With my desire to start everything over from birth to seventeen.
With my broken heart and fearful mind.
Right in front of me, this beautiful creature speaks in a brittle bright tone, a bell of light, a cracking whip of sound.
Breathe in, it says. It opens its brilliant beak, and flares its shining feathers, and pours fire out in a song. It scorches the air coming into my lungs.
And then there’s Heyward. She screams a Breath battle cry and uses our rain bucket to drench the bird that’s right in my face. Its wings spread out, and all of it is on fire for a moment, and then it dims, black feathers, black beak, dead song. It flicks away, ashes.
There’s a hiss that hurts my ears, and one by one the phoenixes blink out like an electric fence with a short circuit in it, leaving a space for the boat to pass through, and onward; the edges of the smoke a path leading us forward into forever.
One phoenix remains, a bright trail across the sky ahead of us. It looks back.
That way is death, it sings in bleak, fragmented Magonian. For your kind.
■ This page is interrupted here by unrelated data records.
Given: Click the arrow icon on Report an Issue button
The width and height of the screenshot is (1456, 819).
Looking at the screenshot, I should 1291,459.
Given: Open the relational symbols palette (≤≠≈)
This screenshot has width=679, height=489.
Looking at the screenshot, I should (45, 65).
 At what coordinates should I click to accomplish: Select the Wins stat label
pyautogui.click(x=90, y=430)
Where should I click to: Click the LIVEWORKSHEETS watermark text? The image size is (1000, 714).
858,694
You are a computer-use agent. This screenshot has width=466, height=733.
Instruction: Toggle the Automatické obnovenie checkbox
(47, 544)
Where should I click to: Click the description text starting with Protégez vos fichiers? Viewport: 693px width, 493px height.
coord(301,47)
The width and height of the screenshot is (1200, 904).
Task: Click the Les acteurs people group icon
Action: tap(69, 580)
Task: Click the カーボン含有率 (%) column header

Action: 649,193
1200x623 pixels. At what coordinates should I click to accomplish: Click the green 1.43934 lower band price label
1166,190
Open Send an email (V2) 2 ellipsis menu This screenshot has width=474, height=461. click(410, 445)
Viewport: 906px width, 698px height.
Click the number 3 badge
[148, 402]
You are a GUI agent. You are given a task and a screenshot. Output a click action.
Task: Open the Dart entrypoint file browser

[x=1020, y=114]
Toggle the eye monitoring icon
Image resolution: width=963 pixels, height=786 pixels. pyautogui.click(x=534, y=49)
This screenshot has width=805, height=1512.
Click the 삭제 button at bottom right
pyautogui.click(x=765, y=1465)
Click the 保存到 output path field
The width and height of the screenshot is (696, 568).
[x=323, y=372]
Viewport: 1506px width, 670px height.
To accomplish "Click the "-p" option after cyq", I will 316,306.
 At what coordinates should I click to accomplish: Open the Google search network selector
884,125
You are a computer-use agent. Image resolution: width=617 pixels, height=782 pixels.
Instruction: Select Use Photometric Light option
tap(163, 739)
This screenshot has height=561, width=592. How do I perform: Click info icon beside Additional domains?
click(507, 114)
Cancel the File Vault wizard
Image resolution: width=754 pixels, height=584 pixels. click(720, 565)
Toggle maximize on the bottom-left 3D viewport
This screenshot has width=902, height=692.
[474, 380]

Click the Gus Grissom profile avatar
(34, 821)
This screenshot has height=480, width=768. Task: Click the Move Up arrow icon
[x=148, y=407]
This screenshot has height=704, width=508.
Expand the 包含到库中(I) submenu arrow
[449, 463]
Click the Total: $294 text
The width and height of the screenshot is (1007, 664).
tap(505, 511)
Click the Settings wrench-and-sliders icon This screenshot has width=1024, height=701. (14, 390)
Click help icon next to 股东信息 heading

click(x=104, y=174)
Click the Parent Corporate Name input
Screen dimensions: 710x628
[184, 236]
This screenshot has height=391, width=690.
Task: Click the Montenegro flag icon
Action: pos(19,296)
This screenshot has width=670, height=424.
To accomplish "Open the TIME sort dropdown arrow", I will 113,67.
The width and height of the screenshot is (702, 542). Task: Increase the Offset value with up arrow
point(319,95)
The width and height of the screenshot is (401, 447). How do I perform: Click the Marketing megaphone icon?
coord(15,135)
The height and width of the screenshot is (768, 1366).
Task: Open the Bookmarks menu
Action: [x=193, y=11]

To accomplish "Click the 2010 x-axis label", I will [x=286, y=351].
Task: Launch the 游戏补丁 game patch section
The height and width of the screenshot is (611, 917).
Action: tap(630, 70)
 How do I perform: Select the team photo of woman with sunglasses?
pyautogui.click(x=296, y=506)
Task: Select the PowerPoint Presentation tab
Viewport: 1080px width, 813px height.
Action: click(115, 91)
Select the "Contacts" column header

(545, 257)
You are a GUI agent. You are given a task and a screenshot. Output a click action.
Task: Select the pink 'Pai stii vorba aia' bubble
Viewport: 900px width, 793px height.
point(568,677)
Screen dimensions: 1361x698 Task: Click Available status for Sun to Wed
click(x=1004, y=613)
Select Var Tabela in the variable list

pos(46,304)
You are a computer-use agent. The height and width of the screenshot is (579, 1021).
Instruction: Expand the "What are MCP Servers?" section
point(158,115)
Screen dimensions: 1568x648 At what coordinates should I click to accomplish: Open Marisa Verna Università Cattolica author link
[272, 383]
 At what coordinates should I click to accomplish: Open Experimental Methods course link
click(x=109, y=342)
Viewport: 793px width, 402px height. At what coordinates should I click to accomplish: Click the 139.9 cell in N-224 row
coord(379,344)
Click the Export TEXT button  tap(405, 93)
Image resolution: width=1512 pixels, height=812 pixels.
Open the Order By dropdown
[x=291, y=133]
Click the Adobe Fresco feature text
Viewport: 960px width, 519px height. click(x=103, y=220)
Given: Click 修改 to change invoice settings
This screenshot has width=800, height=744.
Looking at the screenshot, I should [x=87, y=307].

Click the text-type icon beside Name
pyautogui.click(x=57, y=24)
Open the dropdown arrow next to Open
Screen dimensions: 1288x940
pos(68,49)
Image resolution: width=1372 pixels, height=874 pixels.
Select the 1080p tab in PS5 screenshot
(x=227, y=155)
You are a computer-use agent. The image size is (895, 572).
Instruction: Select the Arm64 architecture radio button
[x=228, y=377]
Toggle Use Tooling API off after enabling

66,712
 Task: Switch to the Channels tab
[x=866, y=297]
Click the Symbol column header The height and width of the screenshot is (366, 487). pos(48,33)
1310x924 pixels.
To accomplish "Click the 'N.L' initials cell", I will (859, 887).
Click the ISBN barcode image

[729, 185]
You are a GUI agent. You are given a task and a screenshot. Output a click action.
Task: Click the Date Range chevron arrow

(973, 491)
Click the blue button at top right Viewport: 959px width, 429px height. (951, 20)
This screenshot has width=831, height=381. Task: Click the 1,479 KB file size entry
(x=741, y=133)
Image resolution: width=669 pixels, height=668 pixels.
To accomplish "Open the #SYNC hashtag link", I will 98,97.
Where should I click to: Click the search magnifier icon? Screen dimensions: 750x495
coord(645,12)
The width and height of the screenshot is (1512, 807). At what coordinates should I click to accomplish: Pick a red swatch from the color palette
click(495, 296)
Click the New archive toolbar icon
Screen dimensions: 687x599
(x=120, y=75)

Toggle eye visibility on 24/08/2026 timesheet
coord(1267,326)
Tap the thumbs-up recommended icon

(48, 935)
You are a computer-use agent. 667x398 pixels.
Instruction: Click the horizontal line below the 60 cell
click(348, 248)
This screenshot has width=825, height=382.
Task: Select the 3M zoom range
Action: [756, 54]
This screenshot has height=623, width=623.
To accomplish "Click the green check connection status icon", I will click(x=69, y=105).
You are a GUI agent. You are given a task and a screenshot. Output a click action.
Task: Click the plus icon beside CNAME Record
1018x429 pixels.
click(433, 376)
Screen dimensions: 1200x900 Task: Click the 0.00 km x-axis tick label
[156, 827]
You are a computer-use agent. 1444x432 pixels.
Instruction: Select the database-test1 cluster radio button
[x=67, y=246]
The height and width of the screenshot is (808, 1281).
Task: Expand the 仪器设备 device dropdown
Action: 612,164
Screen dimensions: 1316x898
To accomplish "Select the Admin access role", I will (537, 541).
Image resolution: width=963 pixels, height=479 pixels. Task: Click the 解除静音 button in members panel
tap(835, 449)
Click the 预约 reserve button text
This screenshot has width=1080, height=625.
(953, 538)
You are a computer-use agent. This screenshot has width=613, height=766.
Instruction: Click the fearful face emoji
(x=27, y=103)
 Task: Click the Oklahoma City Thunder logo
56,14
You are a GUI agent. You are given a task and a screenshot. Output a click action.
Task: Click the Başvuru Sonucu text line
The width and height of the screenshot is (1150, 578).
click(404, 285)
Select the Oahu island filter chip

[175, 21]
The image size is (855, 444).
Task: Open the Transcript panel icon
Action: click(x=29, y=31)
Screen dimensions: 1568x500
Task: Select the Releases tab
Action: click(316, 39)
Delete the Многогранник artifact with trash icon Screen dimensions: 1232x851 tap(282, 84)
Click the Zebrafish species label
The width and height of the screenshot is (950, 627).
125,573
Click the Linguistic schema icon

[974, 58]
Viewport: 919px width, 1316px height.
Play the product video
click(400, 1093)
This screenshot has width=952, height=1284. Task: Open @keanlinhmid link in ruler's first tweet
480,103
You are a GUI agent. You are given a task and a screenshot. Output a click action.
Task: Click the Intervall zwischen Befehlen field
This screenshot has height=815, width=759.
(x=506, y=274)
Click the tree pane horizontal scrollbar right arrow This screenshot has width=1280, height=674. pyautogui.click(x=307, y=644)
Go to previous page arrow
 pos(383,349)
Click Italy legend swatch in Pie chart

I feel like I’m half dead already.
Still, I sing us forward, my voice a current of heat in the now-cooling sky. The bird’s glow is orange and brilliant, and from below it must look like a comet. It flits and smokes a pattern, until we see what it’s lit up for us.
She was here, the phoenix sings. Magonia was here, destroying.
It’s like a reflection seen on fog. Or a fata morgana, a mirage in the sky. It’s an image of a ship. Not Amina Pennarum. That ship, the only skyship I ever REALLY knew, was destroyed, a wreck on the shore of Svalbard.
No, this ship is another pirate ship, a gigantic thundercloud made of black, and its sails are not bats, but manta rays, their wings bending and maneuvering the winds, their bodies tense against the sky. They’re huge. Each one is as large as a house. These rays are flying too fast. Their wings are bending more than they should, pushed by the wind, buffeted by forces they can’t control.